Y como corolario de ese compromiso inquebrantable, apenas 48 horas antes de su muerte —un día viernes, símbolo del sacrificio redentor—, en un acto de infinita misericordia y honda espiritualidad, volvió a lavar los pies de un encarcelado. Con ese gesto, selló una apuesta que, más que religiosa, asume la estatura de una afirmación filosófico-jurídica. Un paradigma político y social que interpela, con fuerza decisiva, a nuestro tiempo.
Pero si me es dado elegir, me quedo con el gesto inaugural de su papado —aún más que con el último—. Porque, ¿qué hizo Francisco al comenzar su misión? Dejó atrás los mármoles eternos de Roma para caminar, en 2013, sobre la arena de la isla de Lampedusa, el umbral occidental del Mediterráneo. Allí, donde reposan los cuerpos de miles de migrantes devorados por las aguas, elevó su voz y exclamó: “¡Despierten la conciencia! Esto no puede repetirse”.
Desde entonces, la teología que encarnó se transformó en una búsqueda perpetua del Cristo doliente, ese que se manifiesta tras cada migrante, cada preso, cada desposeído.
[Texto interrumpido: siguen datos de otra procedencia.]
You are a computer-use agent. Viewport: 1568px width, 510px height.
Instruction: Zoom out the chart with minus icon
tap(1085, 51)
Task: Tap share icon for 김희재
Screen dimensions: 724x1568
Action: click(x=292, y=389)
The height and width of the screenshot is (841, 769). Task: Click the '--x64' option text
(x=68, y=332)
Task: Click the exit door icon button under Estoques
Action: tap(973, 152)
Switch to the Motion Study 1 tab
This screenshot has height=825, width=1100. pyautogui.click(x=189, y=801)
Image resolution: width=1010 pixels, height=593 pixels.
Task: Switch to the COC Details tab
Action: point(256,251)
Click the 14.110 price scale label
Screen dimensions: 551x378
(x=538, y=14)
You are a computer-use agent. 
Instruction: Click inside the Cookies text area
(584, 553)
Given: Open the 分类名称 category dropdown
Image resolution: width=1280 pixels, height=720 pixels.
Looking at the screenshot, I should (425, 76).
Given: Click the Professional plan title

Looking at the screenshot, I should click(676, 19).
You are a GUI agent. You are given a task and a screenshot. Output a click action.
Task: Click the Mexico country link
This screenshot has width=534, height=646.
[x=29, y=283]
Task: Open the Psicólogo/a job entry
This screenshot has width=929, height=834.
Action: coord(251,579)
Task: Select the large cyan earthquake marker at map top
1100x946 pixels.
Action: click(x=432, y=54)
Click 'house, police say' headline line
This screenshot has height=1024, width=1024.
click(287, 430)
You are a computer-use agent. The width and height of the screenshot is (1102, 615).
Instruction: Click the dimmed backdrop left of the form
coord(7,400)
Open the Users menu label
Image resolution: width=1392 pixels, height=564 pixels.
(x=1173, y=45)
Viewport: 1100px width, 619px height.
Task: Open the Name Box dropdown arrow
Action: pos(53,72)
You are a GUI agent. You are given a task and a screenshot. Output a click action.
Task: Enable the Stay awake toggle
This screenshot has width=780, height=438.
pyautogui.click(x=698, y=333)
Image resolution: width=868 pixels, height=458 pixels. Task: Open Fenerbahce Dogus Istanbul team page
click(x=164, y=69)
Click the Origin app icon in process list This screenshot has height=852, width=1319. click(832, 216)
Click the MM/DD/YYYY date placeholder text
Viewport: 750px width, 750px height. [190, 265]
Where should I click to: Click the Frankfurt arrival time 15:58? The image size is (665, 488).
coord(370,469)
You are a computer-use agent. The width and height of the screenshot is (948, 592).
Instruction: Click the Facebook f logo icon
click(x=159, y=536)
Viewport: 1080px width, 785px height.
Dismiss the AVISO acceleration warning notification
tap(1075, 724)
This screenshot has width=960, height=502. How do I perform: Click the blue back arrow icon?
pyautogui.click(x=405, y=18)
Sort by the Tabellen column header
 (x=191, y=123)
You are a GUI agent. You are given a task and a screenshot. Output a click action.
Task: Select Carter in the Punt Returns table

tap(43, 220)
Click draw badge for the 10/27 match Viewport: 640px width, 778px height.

Ese es, sin duda, el legado más alto que podemos recuperar y levantar como estandarte. Porque desde ayer —y por siempre— cada uno de nosotros, más allá del credo que profese, está llamado a ser un Francisco. Para reencontrar la humanidad tantas veces extraviada. Para edificar un mundo más fraterno, sin odio, donde la dignidad y la autoridad justa constituyan los pilares de una convivencia auténticamente pacífica.